▶ **What you will do**: Once the line containing "Where should I" is found in the records below, return it and each following line exactly, up to and including the line containing "Task: Open the Ideas sparkle icon", and nothing else.

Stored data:
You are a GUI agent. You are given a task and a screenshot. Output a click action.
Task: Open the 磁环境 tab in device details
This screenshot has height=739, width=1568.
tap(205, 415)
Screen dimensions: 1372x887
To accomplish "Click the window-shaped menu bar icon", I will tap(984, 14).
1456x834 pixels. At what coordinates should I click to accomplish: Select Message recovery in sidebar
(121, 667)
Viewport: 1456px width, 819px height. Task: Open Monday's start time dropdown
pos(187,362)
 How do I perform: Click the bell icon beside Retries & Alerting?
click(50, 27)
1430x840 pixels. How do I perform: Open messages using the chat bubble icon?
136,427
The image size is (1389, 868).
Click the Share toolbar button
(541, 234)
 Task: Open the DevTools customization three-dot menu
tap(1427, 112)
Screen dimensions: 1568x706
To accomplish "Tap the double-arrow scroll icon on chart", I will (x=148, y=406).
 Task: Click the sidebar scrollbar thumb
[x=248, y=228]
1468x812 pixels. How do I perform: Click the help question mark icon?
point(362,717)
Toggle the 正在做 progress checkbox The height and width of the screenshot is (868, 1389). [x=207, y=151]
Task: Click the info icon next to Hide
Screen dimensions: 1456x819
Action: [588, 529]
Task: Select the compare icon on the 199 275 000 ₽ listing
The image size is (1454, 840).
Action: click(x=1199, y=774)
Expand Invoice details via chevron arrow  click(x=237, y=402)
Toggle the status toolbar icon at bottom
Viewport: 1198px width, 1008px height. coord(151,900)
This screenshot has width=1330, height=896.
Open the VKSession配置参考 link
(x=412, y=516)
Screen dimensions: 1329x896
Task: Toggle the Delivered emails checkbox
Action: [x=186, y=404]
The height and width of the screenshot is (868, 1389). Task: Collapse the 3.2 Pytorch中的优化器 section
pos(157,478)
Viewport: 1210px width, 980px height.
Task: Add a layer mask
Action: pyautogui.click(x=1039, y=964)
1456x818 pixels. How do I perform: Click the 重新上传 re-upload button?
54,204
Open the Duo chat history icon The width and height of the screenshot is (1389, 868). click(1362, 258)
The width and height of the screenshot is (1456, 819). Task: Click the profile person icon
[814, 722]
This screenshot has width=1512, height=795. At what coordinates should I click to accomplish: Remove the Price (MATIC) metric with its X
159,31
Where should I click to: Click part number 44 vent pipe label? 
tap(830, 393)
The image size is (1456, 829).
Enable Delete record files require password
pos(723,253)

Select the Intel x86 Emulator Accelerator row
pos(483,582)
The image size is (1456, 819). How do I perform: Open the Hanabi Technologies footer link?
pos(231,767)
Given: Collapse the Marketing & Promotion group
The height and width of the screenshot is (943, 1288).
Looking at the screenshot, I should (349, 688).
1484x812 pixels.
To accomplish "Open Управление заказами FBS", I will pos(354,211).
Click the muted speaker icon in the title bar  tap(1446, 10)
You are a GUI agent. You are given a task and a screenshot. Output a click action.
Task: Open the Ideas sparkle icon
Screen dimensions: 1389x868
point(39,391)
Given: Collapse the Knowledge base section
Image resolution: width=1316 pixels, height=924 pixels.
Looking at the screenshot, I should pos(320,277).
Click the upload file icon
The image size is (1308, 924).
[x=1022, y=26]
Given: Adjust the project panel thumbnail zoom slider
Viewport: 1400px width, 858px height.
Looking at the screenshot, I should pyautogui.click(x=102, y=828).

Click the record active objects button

▶ **Task result**:
Where should I click to: Click part number 44 vent pipe label? 
tap(830, 393)
The image size is (1456, 829).
Enable Delete record files require password
pos(723,253)

Select the Intel x86 Emulator Accelerator row
pos(483,582)
The image size is (1456, 819). How do I perform: Open the Hanabi Technologies footer link?
pos(231,767)
Given: Collapse the Marketing & Promotion group
The height and width of the screenshot is (943, 1288).
Looking at the screenshot, I should (349, 688).
1484x812 pixels.
To accomplish "Open Управление заказами FBS", I will pos(354,211).
Click the muted speaker icon in the title bar  tap(1446, 10)
You are a GUI agent. You are given a task and a screenshot. Output a click action.
Task: Open the Ideas sparkle icon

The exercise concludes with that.